Macaroni is not a C++ Compiler (and that’s ok!)

The last section brings up two important points:

• Macaroni is not a C++ compiler.
• This does not matter.

Unlike other meta languages such as Coffee Script, Macaroni isn’t defining new C++ language constructs that impact logical design so much as it’s changing aspects of the language concerning layout that force you to constantly think about or address physical design.

In fact, the Macaroni parser is so simple it doesn’t even look inside functions, instead just scooping up the block between the two curly braces and gleefully generating C++ code for it. That’s ok though because it doesn’t need to, since that’s what real C++ compilers are for.

Additionally, normal C++ files can be easily mixed with Macaroni files in any Macaroni project, as Project Space considers original C++ code equally with the translation units it generates. The Macaroni parser also has a ~block keyword will allows you to stick a block of pure C++ code onto a class that is otherwise generated by Macaroni which can work as a get out of jail free card if some feature your C++ program really needs is not yet available in Macaroni.

More modern C++ programmers might have looked at this and wondered what the point was, since template heavy code may be mostly in headers anyway. This is a valid point- pure template code won’t benefit much from Macaroni’s ability to generate .h and .cpp files, though code which uses templates will. In fact, it currently is not possible to define templated classes or functions in Macaroni without using the ~block statement (which is a bit of a cheat), though support is planned for the future.

Accessing Project Space / Physical Design from Macaroni Soure Code

Sometimes it can be useful to create tiny executable programs to test library code. The classic word for these are “drivers”.

Macaroni Project Space offers support for programs using the Exe target, which can be applied to normal C++ files using Lua code in the project.lua files.

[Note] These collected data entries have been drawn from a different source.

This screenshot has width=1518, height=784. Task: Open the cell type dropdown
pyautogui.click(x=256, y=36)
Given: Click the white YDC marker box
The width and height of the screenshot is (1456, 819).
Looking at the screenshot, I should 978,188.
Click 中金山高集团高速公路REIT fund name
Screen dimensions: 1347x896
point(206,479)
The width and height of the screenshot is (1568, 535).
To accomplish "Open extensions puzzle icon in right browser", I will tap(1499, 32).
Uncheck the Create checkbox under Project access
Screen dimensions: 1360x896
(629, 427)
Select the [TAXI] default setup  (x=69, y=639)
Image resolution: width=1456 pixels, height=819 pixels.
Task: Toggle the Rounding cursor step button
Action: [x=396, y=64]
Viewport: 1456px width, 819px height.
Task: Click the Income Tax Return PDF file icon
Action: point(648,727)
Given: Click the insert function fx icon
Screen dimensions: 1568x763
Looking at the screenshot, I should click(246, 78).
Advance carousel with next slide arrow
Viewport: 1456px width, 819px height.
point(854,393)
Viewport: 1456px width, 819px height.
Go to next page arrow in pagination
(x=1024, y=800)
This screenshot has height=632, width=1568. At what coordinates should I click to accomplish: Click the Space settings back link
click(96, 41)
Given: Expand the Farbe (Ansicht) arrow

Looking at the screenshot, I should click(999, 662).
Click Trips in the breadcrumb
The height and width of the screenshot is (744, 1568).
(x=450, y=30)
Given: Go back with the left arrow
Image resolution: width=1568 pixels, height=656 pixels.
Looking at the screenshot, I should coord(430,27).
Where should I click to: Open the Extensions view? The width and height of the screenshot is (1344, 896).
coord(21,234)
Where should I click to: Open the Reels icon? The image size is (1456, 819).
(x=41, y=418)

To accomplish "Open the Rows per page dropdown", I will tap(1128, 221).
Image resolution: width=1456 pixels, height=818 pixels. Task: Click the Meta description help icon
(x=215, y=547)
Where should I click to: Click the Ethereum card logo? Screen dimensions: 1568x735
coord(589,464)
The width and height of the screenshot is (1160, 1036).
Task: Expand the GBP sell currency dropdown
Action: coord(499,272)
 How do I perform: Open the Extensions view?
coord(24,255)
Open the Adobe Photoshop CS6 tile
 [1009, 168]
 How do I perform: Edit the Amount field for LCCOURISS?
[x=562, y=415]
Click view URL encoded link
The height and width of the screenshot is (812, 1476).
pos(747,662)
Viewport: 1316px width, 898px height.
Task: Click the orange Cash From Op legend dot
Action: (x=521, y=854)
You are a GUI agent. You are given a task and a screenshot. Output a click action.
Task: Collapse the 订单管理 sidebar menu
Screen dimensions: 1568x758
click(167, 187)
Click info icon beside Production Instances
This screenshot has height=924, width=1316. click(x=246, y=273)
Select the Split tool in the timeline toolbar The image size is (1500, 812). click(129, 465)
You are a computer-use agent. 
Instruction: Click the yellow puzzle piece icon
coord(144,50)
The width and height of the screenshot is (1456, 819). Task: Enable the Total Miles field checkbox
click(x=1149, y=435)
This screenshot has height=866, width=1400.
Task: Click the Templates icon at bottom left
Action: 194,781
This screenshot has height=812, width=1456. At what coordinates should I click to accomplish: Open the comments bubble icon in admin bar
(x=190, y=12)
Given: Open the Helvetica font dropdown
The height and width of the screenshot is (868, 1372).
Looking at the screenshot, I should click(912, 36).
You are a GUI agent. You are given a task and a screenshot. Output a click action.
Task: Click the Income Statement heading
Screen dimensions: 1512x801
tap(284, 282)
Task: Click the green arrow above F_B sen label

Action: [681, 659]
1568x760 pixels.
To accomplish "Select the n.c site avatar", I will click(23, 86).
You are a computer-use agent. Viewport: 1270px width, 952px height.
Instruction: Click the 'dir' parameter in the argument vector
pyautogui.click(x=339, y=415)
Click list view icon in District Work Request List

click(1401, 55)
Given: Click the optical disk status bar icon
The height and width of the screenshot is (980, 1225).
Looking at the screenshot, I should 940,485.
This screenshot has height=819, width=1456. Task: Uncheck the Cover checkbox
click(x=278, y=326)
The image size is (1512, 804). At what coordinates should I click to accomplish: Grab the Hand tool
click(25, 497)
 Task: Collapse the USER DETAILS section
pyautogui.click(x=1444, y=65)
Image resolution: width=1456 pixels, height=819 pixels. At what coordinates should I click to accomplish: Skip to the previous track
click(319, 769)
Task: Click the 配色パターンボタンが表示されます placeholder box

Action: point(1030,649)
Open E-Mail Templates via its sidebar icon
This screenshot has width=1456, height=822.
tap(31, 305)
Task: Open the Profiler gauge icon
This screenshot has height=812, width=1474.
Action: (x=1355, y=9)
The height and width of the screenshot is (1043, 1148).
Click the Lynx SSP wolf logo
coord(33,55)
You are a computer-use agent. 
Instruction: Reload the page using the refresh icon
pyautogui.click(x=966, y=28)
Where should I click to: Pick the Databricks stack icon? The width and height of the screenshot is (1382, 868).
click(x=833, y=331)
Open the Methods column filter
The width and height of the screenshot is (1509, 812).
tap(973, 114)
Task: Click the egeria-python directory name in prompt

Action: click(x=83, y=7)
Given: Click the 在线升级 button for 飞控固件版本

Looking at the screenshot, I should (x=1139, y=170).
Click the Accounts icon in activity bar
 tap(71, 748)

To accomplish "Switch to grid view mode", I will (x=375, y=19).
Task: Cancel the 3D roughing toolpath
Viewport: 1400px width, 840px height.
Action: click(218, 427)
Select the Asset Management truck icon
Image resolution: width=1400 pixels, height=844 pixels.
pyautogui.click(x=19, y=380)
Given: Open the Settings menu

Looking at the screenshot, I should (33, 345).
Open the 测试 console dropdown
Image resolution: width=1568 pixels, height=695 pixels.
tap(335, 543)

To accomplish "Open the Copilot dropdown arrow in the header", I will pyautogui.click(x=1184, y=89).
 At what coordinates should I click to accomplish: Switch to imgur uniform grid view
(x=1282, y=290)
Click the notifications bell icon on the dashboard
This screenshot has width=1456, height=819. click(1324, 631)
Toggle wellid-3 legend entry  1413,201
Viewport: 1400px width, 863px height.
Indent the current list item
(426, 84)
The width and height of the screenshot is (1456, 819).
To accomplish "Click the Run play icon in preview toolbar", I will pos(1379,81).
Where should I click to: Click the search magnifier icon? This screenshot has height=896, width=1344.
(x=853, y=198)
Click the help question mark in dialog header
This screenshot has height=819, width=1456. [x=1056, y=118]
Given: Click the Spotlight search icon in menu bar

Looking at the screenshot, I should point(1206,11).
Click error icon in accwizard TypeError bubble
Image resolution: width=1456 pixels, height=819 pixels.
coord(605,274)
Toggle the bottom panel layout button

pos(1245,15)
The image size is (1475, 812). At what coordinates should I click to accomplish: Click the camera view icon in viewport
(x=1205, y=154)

However it is also possible to define a target from Macaroni code itself.

The following example, put into any .mcpp file, will create a simple hello world program (note: for the purposes of this example, pretend std::cout is already defined in a Dependencies.mcpp file):

~unit "hi" type=exe {
    ~import std::cout
    ~block "cpp" {
        int main(int argc, char ** argv)
        {
            cout << "Hello world!\n";
        }
    }
}

The keyword “~unit” tells Macaroni to create a new unit whose name is the given string. Anything it sees in the follow braces will be assigned to this unit.

The “type” keyword tells Macaroni to create an exe type unit. The other choice is “test”, or if left empty to make it a normal unit whose ultimate destiny is to become an object file.

Any ~block “cpp” Macaroni sees in the ~unit definition will wind up unchanged in the given .cpp file.

However, Macaroni can also put classes inside units defined this way instead of the default behavior which is to create a new unit for each class (the Porg plugin does this by making new units for any class which does not have one). Support for adding classes to units this way is a relatively recent addition to Macaroni and may not work perfectly.